The ark containing the testimony of God, His covenant with the Israelites, included a mercy seat. It was from above this mercy seat that Moses would hear the voice of God. What a marvelous Lord, that He has a mercy seat. Inside the ark are the commandments, the law, and His mercy covers them. Not as a sign that this Holy God ignores evil and rebellion, but to give hope to all who choose to again follow Him.

The law is not the end. The law does not dictate our righteousness. We have Christ, “The LORD is our righteousness” (Jeremiah 23:6). Through Him, we can know the mercies of God which are new every morning. We can come to the mercy seat, we can approach the throne of grace, trusting that we will not be cast out or condemned, because the sacrifice of Jesus is enough for us. Believing in Him, we are covered in grace.

When we are haunted by our sin, it can be a very heavy weight on our heart. Like David, we cry, “For I know my transgressions, and my sin is ever before me” (Psalm 51:3). But we have this confidence: “There is therefore now no condemnation for those who are in Christ Jesus” (Romans 8:1).

It can be difficult at times to truly believe this. Fear tells us that mercy has reached its limit. But perhaps here David’s story can give us hope. He prays, “Deliver me from bloodguiltiness, O God, O God of my salvation, and my tongue will sing aloud of your righteousness” (Psalm 51:14). David was an adulterer. And when the girl got pregnant, he sent her husband to the front lines in battle so that he would be killed and David’s initial sin wouldn’t be found out. Blood was on his hands. Yet when faced with the evil he had committed, David’s heart is broken and he runs to His God. He asks for that which he doesn’t deserve–deliverance from bloodguiltiness. He cries to the God of his salvation, trusting that God will see his brokenness and contrition and will be faithful.
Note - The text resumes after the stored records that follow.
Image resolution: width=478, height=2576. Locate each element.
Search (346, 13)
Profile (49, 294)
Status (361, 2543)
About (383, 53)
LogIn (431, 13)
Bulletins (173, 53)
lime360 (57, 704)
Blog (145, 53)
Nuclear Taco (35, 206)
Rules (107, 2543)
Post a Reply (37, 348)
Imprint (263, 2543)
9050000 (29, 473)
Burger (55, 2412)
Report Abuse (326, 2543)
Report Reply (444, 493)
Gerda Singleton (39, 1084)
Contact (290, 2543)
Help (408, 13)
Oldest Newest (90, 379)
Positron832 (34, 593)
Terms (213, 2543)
God was faithful. His mercy poured out on this sinner. This man is still known as one after God’s own heart, a declaration made by God Himself. The Messiah–the one through whom we can all know salvation and mercy–came from David’s line. God delivered him from bloodguiltiness. Those sins did not define him. Let us look to this as evidence of our hope that God will forgive. He did not abandon David. He will never abandon you.